[DATA EXCERPTS]

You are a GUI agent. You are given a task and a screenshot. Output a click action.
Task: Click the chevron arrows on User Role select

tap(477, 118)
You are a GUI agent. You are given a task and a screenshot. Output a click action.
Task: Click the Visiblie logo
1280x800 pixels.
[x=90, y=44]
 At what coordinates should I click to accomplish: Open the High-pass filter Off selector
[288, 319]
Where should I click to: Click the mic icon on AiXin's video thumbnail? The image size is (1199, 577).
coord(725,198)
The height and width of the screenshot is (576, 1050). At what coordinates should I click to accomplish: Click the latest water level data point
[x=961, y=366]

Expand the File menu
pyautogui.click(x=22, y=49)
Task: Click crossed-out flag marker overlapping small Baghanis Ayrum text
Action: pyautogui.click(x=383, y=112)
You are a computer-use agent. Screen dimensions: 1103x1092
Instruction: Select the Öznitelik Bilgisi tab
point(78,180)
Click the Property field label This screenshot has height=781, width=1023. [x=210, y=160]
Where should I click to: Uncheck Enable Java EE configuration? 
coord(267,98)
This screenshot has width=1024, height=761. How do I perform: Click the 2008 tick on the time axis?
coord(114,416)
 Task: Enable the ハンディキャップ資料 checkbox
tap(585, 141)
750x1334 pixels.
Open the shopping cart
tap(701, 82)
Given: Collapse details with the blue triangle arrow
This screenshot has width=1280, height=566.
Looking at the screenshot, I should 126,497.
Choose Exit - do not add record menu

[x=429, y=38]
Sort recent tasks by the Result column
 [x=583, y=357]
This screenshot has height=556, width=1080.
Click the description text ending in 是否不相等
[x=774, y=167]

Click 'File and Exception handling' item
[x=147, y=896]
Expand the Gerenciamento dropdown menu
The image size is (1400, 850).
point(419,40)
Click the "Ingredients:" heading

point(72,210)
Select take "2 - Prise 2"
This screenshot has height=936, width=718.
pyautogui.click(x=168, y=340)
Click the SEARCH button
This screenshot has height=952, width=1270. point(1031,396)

[/DATA EXCERPTS]

Transcribe each record above exactly. Skip none.

ANSWER SPACE:
You are a GUI agent. You are given a task and a screenshot. Output a click action.
Task: Click the chevron arrows on User Role select

tap(477, 118)
You are a GUI agent. You are given a task and a screenshot. Output a click action.
Task: Click the Visiblie logo
1280x800 pixels.
[x=90, y=44]
 At what coordinates should I click to accomplish: Open the High-pass filter Off selector
[288, 319]
Where should I click to: Click the mic icon on AiXin's video thumbnail? The image size is (1199, 577).
coord(725,198)
The height and width of the screenshot is (576, 1050). At what coordinates should I click to accomplish: Click the latest water level data point
[x=961, y=366]

Expand the File menu
pyautogui.click(x=22, y=49)
Task: Click crossed-out flag marker overlapping small Baghanis Ayrum text
Action: pyautogui.click(x=383, y=112)
You are a computer-use agent. Screen dimensions: 1103x1092
Instruction: Select the Öznitelik Bilgisi tab
point(78,180)
Click the Property field label This screenshot has height=781, width=1023. [x=210, y=160]
Where should I click to: Uncheck Enable Java EE configuration? 
coord(267,98)
This screenshot has width=1024, height=761. How do I perform: Click the 2008 tick on the time axis?
coord(114,416)
 Task: Enable the ハンディキャップ資料 checkbox
tap(585, 141)
750x1334 pixels.
Open the shopping cart
tap(701, 82)
Given: Collapse details with the blue triangle arrow
This screenshot has width=1280, height=566.
Looking at the screenshot, I should 126,497.
Choose Exit - do not add record menu

[x=429, y=38]
Sort recent tasks by the Result column
 [x=583, y=357]
This screenshot has height=556, width=1080.
Click the description text ending in 是否不相等
[x=774, y=167]

Click 'File and Exception handling' item
[x=147, y=896]
Expand the Gerenciamento dropdown menu
The image size is (1400, 850).
point(419,40)
Click the "Ingredients:" heading

point(72,210)
Select take "2 - Prise 2"
This screenshot has height=936, width=718.
pyautogui.click(x=168, y=340)
Click the SEARCH button
This screenshot has height=952, width=1270. point(1031,396)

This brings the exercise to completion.